__Текст документа__
++++++++++
Странно и жутко было видеть от фермы человеческие силуэты*176 на
вершине бугра среди цепей и огня.
Ферма, где остановился штаб армии, расположена на высоком отвесном
берегу Кубани. Она маскировалась несколько рядом безлистых тополей,
окаймлявших небольшое опытное поле, примыкающее к ферме с востока. С
запада к ней подходила вплотную небольшая четырехугольная роща. Внутри
двора - крохотный домик в четыре комнаты, каждая площадью не больше
полторы сажени, и рядом сарай. Вся эта резко выделявшаяся на горизонте
группа была отчетливо видна с любого места городской окраины и, стоя среди
открытого поля, в центре расположения отряда, не могла не привлечь к себе
внимания противника.
Перед вечером получено было донесение, что войска правого крыла, под
начальством полковника Писарева (Партизаны, пластуны и подошедший батальон
Кубанского стр.
полка) после жестокого боя овладели предместьем города с кожевенным
заводом и идут дальше.
Настроение "фермы" ликующее. Уже никто не сомневается, что Екатеринодар
падет.
Не было еще случая, чтобы красная гвардия, потеряв окраину, принимала
бой внутри города или станицы. Корнилов хотел уже перейти на ночлег в
предместье и ему с трудом отсоветовали ехать туда. Коменданту штаба армии
послано было приказание - к рассвету выслать квартирьеров...
Разместились тесно - на полу, на соломе: в одной комнатке - Корнилов
с двумя адъютантами, в двух - Романовский со штабом и команда связи,
четвертая - для перевязочного пункта; в маленькой кладовке, рядом с
комнатой Корнилова, поместился я с двумя офицерами. Весь корридор был
забит мертвецки спящими телами. Богаевский со штабом расположился возле, в
роще, под бурками.
Мне плохо спалось от холода, от стонов, раздававшихся всю ночь из
перевязочной, и от напряженного ожидания Утром 29-го нас разбудил треск
неприятельских снарядов, в большом числе рвавшихся в районе фермы. В
течение трех дней с тех пор батареи большевиков перекрестным огнем осыпали
ферму и рощу. Расположение штаба становилось тем более рискованным, что
ферма стояла у скрещения дорог - большой и береговой, по которым все
время сновали люди и повозки, поддерживавшие сообщение с боевой линией. Но
вблизи жилья не было, а Корнилов не хотел отдаляться от войск.
++++++++++
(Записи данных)
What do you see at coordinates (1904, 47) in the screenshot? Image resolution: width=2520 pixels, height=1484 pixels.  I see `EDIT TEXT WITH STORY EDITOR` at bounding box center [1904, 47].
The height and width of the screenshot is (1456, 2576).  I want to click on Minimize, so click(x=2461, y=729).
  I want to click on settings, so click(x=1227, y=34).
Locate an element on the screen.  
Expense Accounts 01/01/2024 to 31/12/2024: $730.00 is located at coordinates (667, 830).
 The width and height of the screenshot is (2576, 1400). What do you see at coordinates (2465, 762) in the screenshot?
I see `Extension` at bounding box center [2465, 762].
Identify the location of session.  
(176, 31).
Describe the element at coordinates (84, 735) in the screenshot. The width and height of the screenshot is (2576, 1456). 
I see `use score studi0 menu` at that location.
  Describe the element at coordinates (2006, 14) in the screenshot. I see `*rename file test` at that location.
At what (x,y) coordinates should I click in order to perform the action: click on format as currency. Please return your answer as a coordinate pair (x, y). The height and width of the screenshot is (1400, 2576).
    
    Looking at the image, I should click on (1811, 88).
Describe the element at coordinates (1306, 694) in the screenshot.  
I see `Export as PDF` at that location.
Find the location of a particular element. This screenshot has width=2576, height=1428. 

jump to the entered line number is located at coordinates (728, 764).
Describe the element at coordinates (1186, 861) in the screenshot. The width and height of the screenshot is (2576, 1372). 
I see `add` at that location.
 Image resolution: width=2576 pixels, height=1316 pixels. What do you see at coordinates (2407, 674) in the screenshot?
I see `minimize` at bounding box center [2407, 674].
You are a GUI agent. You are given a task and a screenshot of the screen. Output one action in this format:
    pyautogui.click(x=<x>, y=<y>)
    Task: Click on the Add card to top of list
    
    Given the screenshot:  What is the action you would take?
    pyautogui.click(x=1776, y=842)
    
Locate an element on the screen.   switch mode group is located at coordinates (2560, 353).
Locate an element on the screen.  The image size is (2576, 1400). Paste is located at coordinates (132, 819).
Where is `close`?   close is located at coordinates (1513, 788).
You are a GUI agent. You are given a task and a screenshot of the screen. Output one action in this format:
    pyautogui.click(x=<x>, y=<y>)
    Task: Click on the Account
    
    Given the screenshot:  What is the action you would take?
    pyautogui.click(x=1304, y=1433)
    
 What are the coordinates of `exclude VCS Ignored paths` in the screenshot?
++++++++++
__Задание__
Ответьте на вопросы по тексту о ферме, где остановился штаб армии:
1. Сколько комнат было в домике во дворе фермы?
2. Под чьим начальством находились войска правого крыла?
3. Где расположился Богаевский со штабом?

__Ответ__
1. Четыре.
2. Под начальством полковника Писарева.
3. Возле фермы, в роще, под бурками.